In a Friday statement Professor Klomp set out some of what CQU needs to help create the 450 000 new regional jobs over five years the prime minister commits to.
In particular, the VC pointed to a new CQU campus in Cairns, funding to complete its Coastal Marine Ecosystems Research Centre in Gladstone and a hydrogen training centre there, plus an electric vehicle and energy training centre in Mackay and a rural-remote health training centre in Rockhampton.
Labor has committed to funding for CQU projects in Cairns, Mackay and Gladstone and there is still plenty of campaigning time for a promise in Rockhampton (CMM April 19).
All centres are in mostly safe conservative seats, with Cairns (in Leichhardt) the most marginal, Warren Entsch holds it with a 4 per cent two-party margin. Perhaps Professor Klomp hopes the coalition will decide to make them safer by announcing funding for CQU projects.
Uni Sydney COVID-19 research emails stay secret
Journalist Dake Kang wants Uni Sydney to release emails about research into the origins of COVID-19. The university declined and the NSW Civil and Administrative Tribunal AGREES
Mr Kang is a serious journalist, a 2021 Pulitzer Prize nominee for investigative reporting, who is pursuing a serious subject.
Tribunal member Kaye Ransome makes this clear in citing his argument, “that the public should know whether the university’s research partnerships with Chinese research institutions are taking place in an open and transparent manner. He states that the emails caught by his access request may produce information that could inform the public about whether the university’s virologists are being pressured not to say certain things.
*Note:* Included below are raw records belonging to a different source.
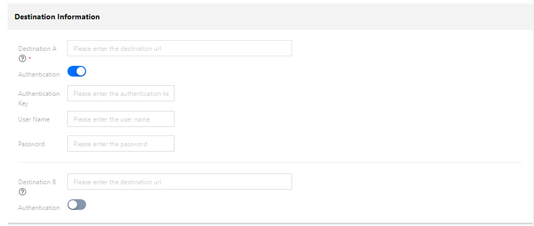Click the Authentication label below Destination A
Image resolution: width=534 pixels, height=226 pixels.
[39, 74]
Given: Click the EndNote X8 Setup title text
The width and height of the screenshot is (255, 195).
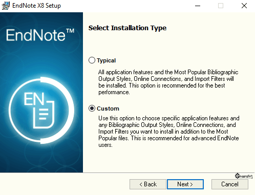Looking at the screenshot, I should tap(36, 6).
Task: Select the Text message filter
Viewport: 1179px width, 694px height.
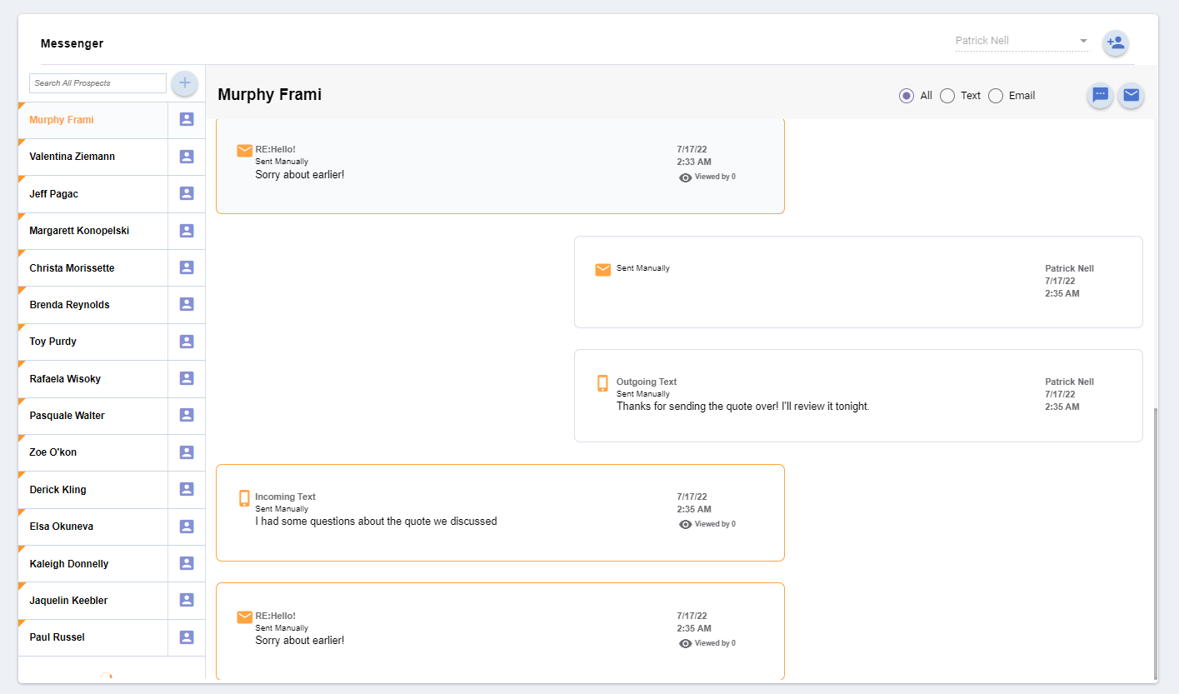Action: pyautogui.click(x=947, y=96)
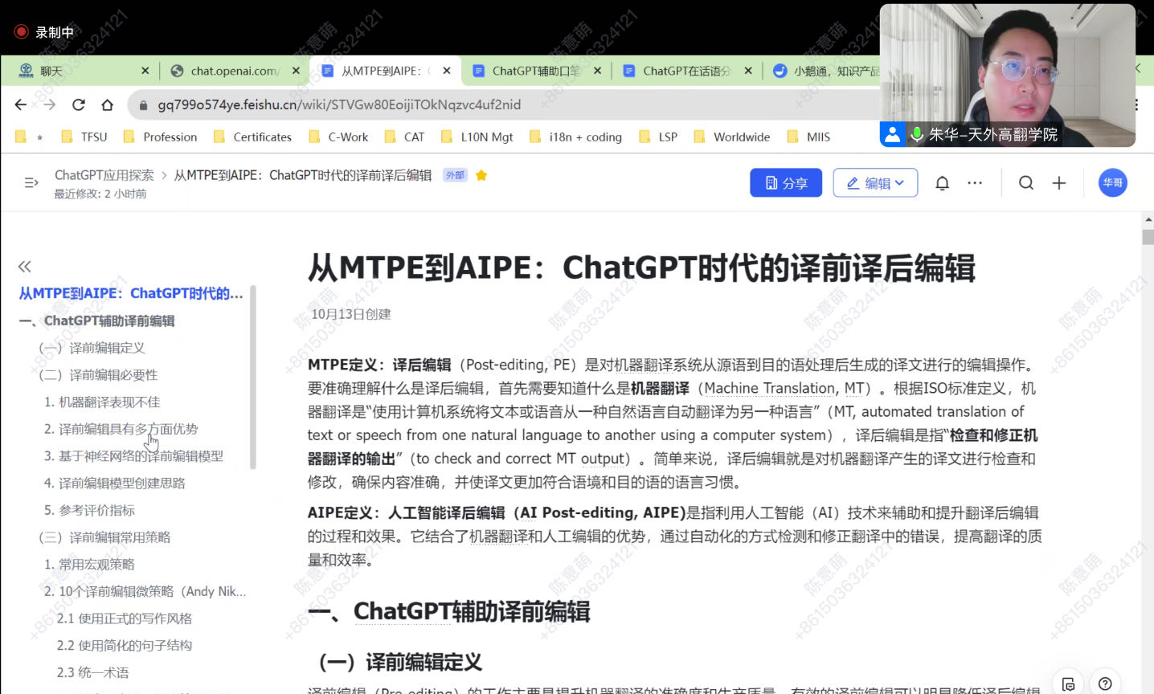Click the browser address bar URL
Viewport: 1154px width, 694px height.
[339, 104]
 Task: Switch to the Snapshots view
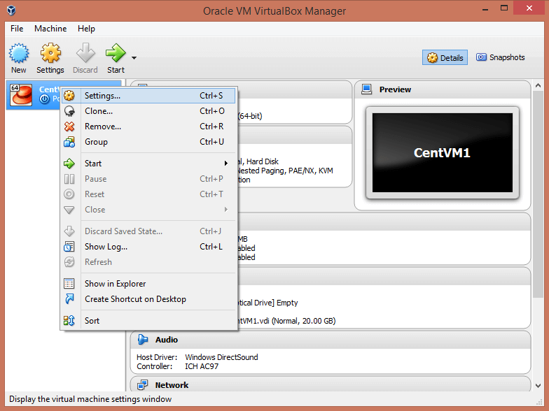[x=500, y=58]
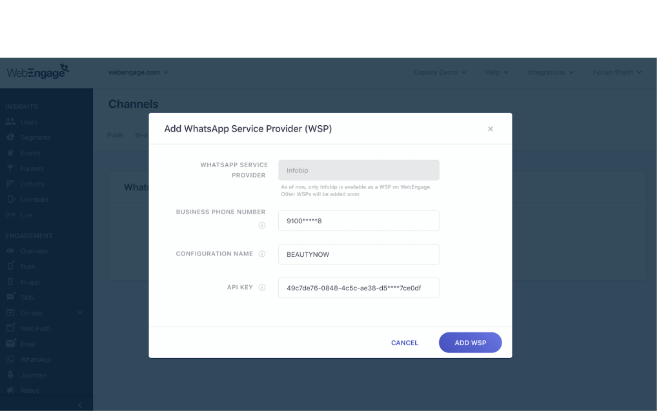
Task: Open the webengage.com account dropdown
Action: point(139,72)
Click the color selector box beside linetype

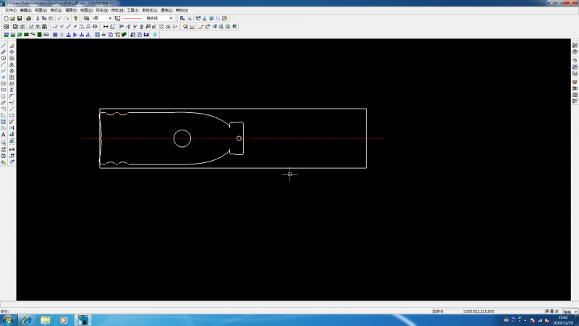(x=117, y=18)
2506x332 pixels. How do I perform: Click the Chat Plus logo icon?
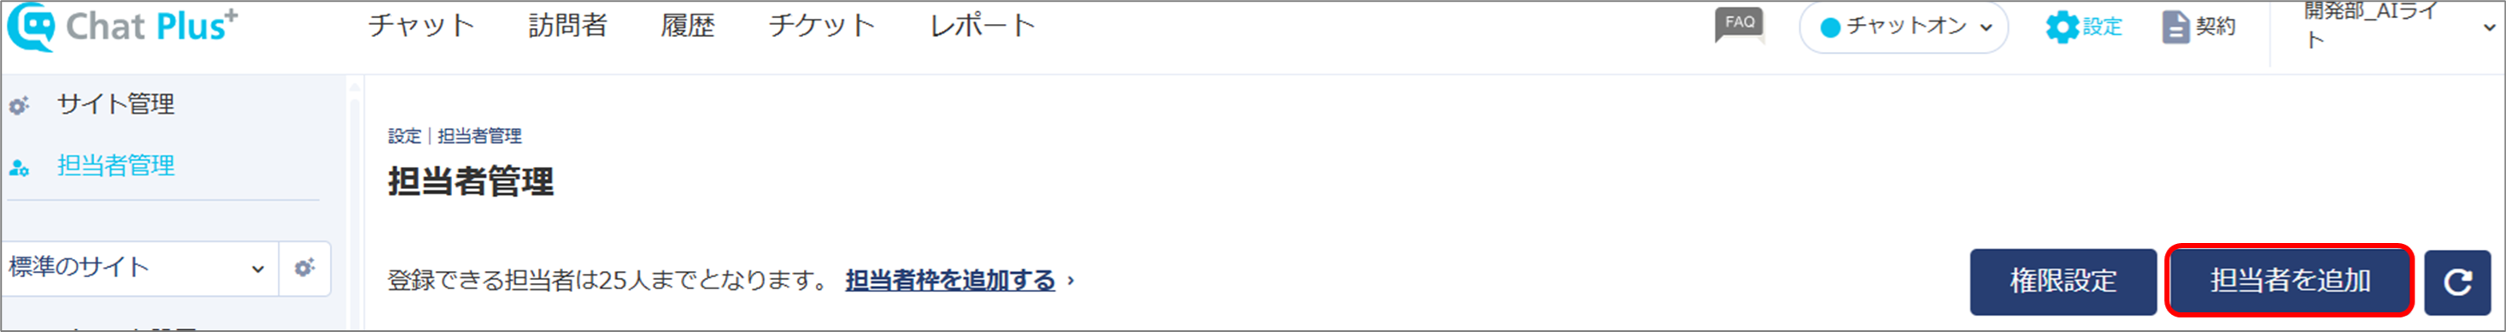click(x=31, y=26)
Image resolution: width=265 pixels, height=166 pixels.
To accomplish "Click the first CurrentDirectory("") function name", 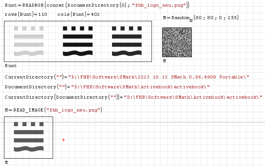I will coord(29,77).
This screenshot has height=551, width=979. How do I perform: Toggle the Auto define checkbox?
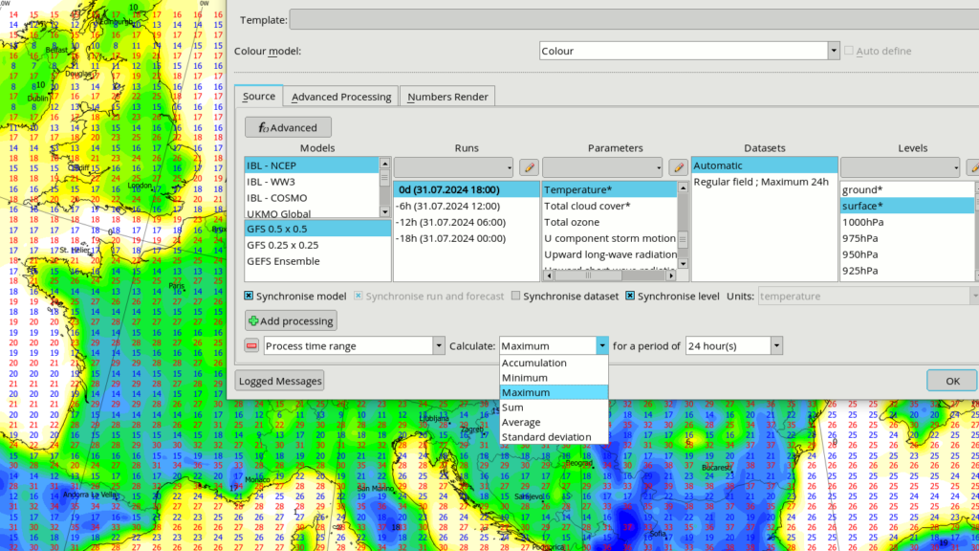(x=848, y=51)
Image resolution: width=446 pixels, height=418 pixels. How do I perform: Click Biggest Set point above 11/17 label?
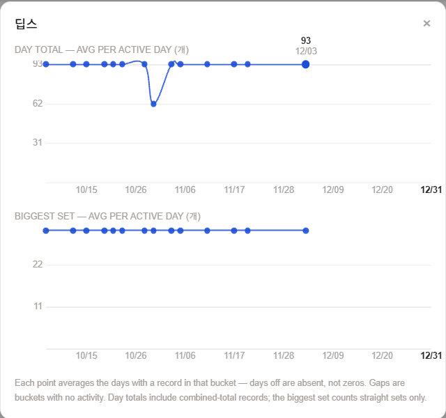coord(234,231)
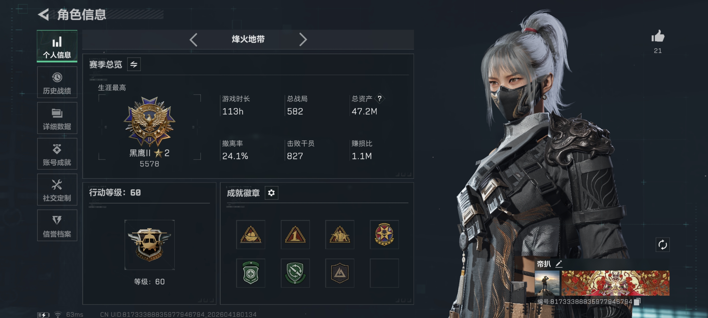This screenshot has height=318, width=708.
Task: Open the 详细数据 tab
Action: (57, 118)
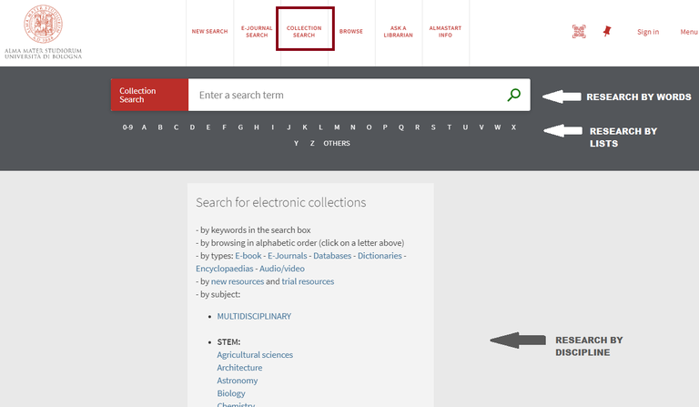Screen dimensions: 699x407
Task: Click the magnifying glass search icon
Action: (x=514, y=95)
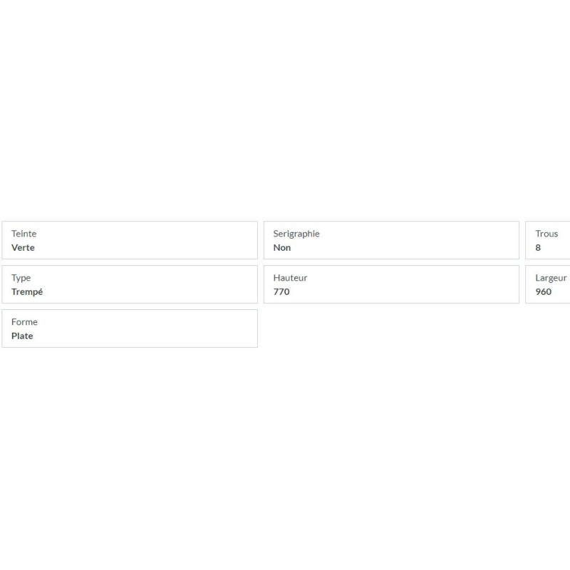Select the Non value under Serigraphie
570x570 pixels.
pos(281,247)
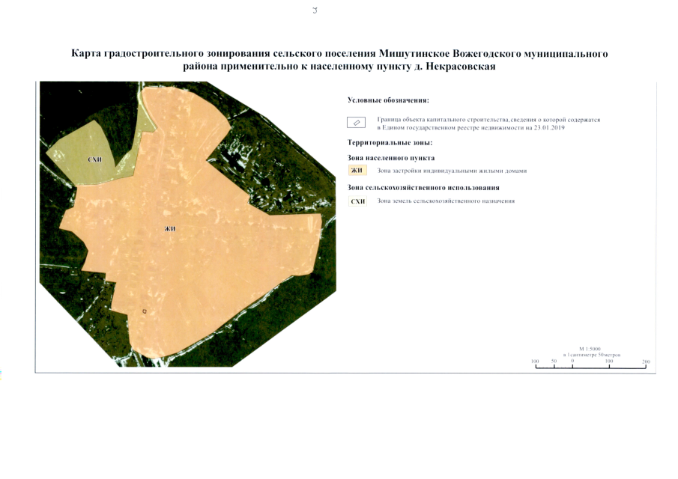Click the 200 mark on the scale bar
Viewport: 678px width, 479px height.
click(646, 360)
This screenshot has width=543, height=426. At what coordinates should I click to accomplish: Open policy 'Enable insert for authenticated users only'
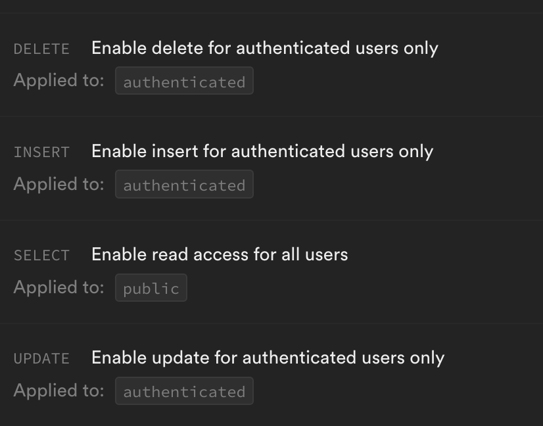pos(262,151)

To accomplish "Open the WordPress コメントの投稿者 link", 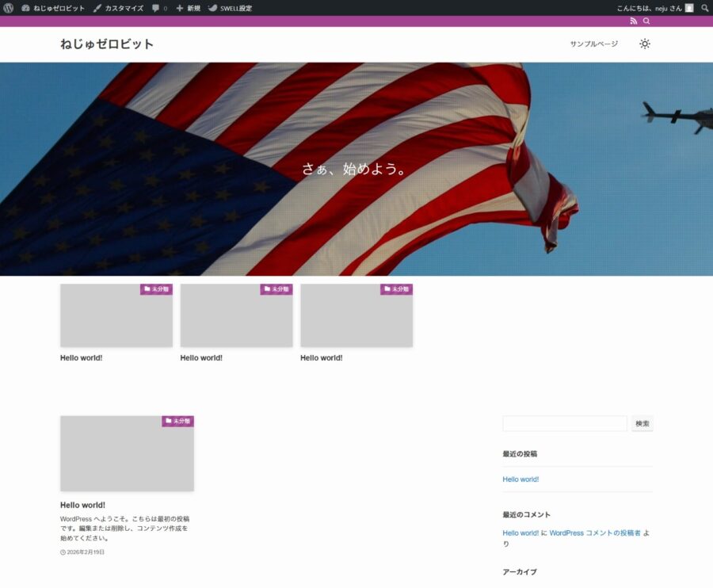I will 594,533.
He submits that, if that is the case, it would have a direct impact on the university’s ability to educate members of the public on topics such as the Chinese government’s handling of the outbreak.”
She also notes both “the general public interest in favour of disclosure” and specific reasons for publication, “disclosure could reasonably be expected to facilitate public scrutiny of and promote transparency in research and that disclosure could reasonably be expected to increase understanding of the sequence of events that led to the COVID-19 pandemic, the origins of the pandemic and the initial health response to it by governments.”
However she concludes that questions about what is in the (unpublished) emails are misplaced, that there is nothing in them “about pressure being applied to the university’s researchers by the Chinese authorities or, indeed, by anyone else.”
She also finds, “the withheld information, in my opinion, would not assist in the identification of any alleged misconduct or negligent or improper conduct.”
And she accepts “there has been serious harassment and intimidations of individuals” who appear in the documents Mr Kang wants public.
And so she concludes, “Mr Kang urges that the balance fall in favour of release and asks whether protecting the reputation of the few prominent scientists should outweigh the potentially enormous ramifications for public health, with millions of lives and trillions of dollars at stake, which may result from nondisclosure. There is no doubt that these are weighty matters and that there is … an extremely strong public interest concerning disclosure of all information relating to SARS-CoV-2. However, on balance, I am satisfied that the public interest considerations against disclosure outweigh those in favour of disclosure even though the considerations in favour of disclosure are substantial.”
Appointments, achievements
The American Academy of Arts and Sciences announces its 2022 Fellows, including International Honorary Members, Christopher Dickman (Uni Sydney) and Lisa Kewley (ANU),
Poet Evelyn Araluen wins the Stella Prize, “a voice for gender equality and cultural change in Australian literature.” She teaches in Deakin U’s School of Communications and Creative Arts, where she is officially known as Evelyn Corr.
Lisa McDaid become director of Uni Queensland’s Institute for Social Science Research. She steps up from ISSR’s deputy director for research.
Meredith Nash joins ANU as Associate Dean, Community in the College of Engineering and Computing Science. She moves from Uni Tasmania.